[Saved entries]

────

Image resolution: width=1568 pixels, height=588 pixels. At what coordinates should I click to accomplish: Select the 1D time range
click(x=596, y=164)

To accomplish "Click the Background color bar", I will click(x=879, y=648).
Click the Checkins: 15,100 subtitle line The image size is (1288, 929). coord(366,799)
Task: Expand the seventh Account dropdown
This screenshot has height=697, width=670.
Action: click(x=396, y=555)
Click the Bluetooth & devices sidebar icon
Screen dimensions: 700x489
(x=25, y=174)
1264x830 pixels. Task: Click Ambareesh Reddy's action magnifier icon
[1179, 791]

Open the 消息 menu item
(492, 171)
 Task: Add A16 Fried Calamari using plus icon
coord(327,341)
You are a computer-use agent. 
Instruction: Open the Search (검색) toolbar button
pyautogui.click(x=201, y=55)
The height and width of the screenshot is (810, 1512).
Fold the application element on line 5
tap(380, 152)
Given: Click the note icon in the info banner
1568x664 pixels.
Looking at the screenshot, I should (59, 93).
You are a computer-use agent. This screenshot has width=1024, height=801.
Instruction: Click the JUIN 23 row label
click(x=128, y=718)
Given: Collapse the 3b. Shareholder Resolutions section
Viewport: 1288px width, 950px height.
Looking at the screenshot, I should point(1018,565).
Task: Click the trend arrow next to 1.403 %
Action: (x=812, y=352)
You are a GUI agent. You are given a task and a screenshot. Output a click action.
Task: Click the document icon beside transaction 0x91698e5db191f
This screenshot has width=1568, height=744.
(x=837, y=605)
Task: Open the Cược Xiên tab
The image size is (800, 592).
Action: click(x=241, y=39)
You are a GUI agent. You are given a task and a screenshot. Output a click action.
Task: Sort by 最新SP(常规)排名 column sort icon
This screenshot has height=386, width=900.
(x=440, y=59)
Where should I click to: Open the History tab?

────

What the task requires – Reproduce every one of the saved entries above word for word, from the first line to the last.

Full solution –
Image resolution: width=1568 pixels, height=588 pixels. At what coordinates should I click to accomplish: Select the 1D time range
click(x=596, y=164)

To accomplish "Click the Background color bar", I will click(x=879, y=648).
Click the Checkins: 15,100 subtitle line The image size is (1288, 929). coord(366,799)
Task: Expand the seventh Account dropdown
This screenshot has height=697, width=670.
Action: click(x=396, y=555)
Click the Bluetooth & devices sidebar icon
Screen dimensions: 700x489
(x=25, y=174)
1264x830 pixels. Task: Click Ambareesh Reddy's action magnifier icon
[1179, 791]

Open the 消息 menu item
(492, 171)
 Task: Add A16 Fried Calamari using plus icon
coord(327,341)
You are a computer-use agent. 
Instruction: Open the Search (검색) toolbar button
pyautogui.click(x=201, y=55)
The height and width of the screenshot is (810, 1512).
Fold the application element on line 5
tap(380, 152)
Given: Click the note icon in the info banner
1568x664 pixels.
Looking at the screenshot, I should (59, 93).
You are a computer-use agent. This screenshot has width=1024, height=801.
Instruction: Click the JUIN 23 row label
click(x=128, y=718)
Given: Collapse the 3b. Shareholder Resolutions section
Viewport: 1288px width, 950px height.
Looking at the screenshot, I should point(1018,565).
Task: Click the trend arrow next to 1.403 %
Action: (x=812, y=352)
You are a GUI agent. You are given a task and a screenshot. Output a click action.
Task: Click the document icon beside transaction 0x91698e5db191f
This screenshot has width=1568, height=744.
(x=837, y=605)
Task: Open the Cược Xiên tab
The image size is (800, 592).
Action: click(x=241, y=39)
You are a GUI agent. You are given a task and a screenshot. Output a click action.
Task: Sort by 最新SP(常规)排名 column sort icon
This screenshot has height=386, width=900.
(x=440, y=59)
Where should I click to: Open the History tab?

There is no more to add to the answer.